:: STATED EXERCISE ::
Swap "hamburger" for "navigation" in the part that runs from the start of the records through the line containing "click(1808, 38)". Write those lines out again with nothing else changed.

[start of EXTRACTED ENTRIES]

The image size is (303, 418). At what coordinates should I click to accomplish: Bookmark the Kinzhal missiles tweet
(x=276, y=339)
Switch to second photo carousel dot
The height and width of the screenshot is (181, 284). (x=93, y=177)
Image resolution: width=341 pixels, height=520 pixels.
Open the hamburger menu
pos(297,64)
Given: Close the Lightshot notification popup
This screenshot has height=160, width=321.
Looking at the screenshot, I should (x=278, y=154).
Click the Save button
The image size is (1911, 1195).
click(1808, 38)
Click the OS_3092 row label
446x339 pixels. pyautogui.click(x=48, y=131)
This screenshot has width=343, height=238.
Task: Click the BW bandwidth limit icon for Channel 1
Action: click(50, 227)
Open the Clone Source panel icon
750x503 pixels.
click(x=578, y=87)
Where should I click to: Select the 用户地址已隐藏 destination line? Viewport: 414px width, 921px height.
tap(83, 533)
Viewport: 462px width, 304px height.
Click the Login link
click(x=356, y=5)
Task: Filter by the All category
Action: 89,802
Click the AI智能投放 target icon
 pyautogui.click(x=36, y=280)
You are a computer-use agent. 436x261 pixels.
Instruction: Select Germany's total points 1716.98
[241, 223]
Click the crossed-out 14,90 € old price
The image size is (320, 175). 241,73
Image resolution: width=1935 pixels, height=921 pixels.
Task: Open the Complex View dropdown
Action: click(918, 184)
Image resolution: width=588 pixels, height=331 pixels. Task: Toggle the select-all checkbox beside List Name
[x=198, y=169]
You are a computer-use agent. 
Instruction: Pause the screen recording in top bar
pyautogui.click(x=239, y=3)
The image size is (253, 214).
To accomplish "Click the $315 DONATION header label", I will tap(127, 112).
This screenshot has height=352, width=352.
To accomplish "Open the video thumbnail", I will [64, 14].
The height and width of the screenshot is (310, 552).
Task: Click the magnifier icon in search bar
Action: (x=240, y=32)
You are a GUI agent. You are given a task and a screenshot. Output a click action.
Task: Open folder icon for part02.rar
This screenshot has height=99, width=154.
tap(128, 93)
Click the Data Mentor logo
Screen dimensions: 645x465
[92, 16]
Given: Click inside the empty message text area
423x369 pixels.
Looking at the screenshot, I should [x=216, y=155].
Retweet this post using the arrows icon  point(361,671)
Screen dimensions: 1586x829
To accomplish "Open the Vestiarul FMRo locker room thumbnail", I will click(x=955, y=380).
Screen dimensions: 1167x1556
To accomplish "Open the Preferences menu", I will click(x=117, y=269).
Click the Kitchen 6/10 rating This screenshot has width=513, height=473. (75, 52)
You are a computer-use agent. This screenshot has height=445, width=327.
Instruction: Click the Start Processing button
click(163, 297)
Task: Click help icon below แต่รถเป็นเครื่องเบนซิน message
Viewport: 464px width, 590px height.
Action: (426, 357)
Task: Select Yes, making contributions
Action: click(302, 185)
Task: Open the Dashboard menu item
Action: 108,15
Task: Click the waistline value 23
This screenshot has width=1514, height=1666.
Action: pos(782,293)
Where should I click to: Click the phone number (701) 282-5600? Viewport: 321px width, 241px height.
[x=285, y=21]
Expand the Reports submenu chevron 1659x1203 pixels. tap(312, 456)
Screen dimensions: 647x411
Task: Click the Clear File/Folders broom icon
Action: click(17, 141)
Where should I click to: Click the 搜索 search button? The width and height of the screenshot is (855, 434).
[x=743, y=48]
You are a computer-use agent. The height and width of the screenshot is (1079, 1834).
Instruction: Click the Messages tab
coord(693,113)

[end of EXTRACTED ENTRIES]

:: ANSWER IN FULL ::
The image size is (303, 418). At what coordinates should I click to accomplish: Bookmark the Kinzhal missiles tweet
(x=276, y=339)
Switch to second photo carousel dot
The height and width of the screenshot is (181, 284). (x=93, y=177)
Image resolution: width=341 pixels, height=520 pixels.
Open the navigation menu
pos(297,64)
Given: Close the Lightshot notification popup
This screenshot has height=160, width=321.
Looking at the screenshot, I should (x=278, y=154).
Click the Save button
The image size is (1911, 1195).
click(1808, 38)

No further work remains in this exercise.